Bahamas Introduces New Bill To Tighten Crypto Regulation After FTX Crash
- The Bahamas intends to tighten cryptocurrency regulations, which have been tainted by the collapse of the FTX exchange.
- More activities would be included in the new bill.
- The use of algorithmic stablecoins and privacy tokens would be prohibited.
Following months of FTX damage control, the Bahamas’ securities regulator has opened a consultation period for the country’s Digital Assets and Registered Exchanges (DARE) Bill.
The DARE Bill 2023, which is set to go into effect at the end of the second quarter of 2023, expands customer protection rules and adds disclosure and registration requirements from the DARE 2020 Act.
The definition of “Digital Business Activities” in DARE 2023 is expanded to include financial advice on digital assets, digital asset derivatives activities, blockchain node operation, and staking services.
According to the statement, new regulatory frameworks will be developed to ensure that the Bahamian legislative regime is “current, proactive, and compliant” with international standards.

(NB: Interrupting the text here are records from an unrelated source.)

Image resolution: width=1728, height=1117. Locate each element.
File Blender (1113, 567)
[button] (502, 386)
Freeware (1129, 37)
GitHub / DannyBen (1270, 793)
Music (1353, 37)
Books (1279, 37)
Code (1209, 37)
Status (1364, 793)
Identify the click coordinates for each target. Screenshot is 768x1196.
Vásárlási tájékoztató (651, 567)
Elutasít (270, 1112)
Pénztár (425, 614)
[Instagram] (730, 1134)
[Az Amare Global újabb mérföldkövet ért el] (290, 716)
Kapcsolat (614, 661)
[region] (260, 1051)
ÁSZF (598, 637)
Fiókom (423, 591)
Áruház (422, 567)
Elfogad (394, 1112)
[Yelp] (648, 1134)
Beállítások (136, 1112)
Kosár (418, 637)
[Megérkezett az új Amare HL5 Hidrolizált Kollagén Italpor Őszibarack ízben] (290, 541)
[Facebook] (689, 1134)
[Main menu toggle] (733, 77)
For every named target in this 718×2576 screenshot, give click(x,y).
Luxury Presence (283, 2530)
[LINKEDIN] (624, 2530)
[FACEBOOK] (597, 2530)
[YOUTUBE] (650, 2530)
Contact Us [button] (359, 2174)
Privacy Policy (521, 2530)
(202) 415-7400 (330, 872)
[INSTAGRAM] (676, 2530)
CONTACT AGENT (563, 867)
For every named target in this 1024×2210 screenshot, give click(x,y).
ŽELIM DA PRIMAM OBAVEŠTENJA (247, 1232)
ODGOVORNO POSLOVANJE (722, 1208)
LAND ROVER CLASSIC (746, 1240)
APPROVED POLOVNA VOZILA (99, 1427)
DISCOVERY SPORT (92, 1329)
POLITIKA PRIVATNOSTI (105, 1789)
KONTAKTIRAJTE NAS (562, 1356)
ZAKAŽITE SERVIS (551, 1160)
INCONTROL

The legislation specifically seeks to strengthen investor protections and risk management from industry-related companies while also improving provisions for market innovation and development.
The new bill includes provisions for stablecoins, proof-of-work mining, and staking, and it has the potential to become among the most advanced pieces of digital-asset legislation in the world, according to Christina Rolle, executive director of the Bahamas’ regulator.
Strengthened regulations for crypto exchanges, financial and reporting requirements, and stablecoin regulation will all be prioritized.
Businesses intending to operate an exchange in the country will be required to demonstrate that they have systems in place to handle the scale and nature of their operations.
DARE is also said to include staking provisions, advice on managing digital asset activities, and distributed ledger network nodes.
The Bahamas was the headquarters of Sam Bankman-Fried’s bankrupt crypto exchange FTX. The company, which declared bankruptcy in November, was allegedly riddled with corruption and fraud, which was fueled by commingling and misappropriating user funds.
Bankman-Fried has since been accused of stealing corporate funds and spending them on luxury villas in the Bahamas. The US Department of Justice charged him with fraud, and he pleaded not guilty. FTX’s new management has criticized poor governance during his tenure, and the company is also embroiled in a lengthy legal dispute with the Bahamas over jurisdiction.
Following the collapse of the TerraUSD stablecoin last year, the new bill will include a new and comprehensive regulatory framework for stablecoins whose value is pegged to the US dollar or another stable asset.
The creation of algorithmic stablecoins and privacy tokens will be “expressly” prohibited as well. The bill also addresses crypto services such as advice, derivatives, and staking, as well as non-fungible token oversight.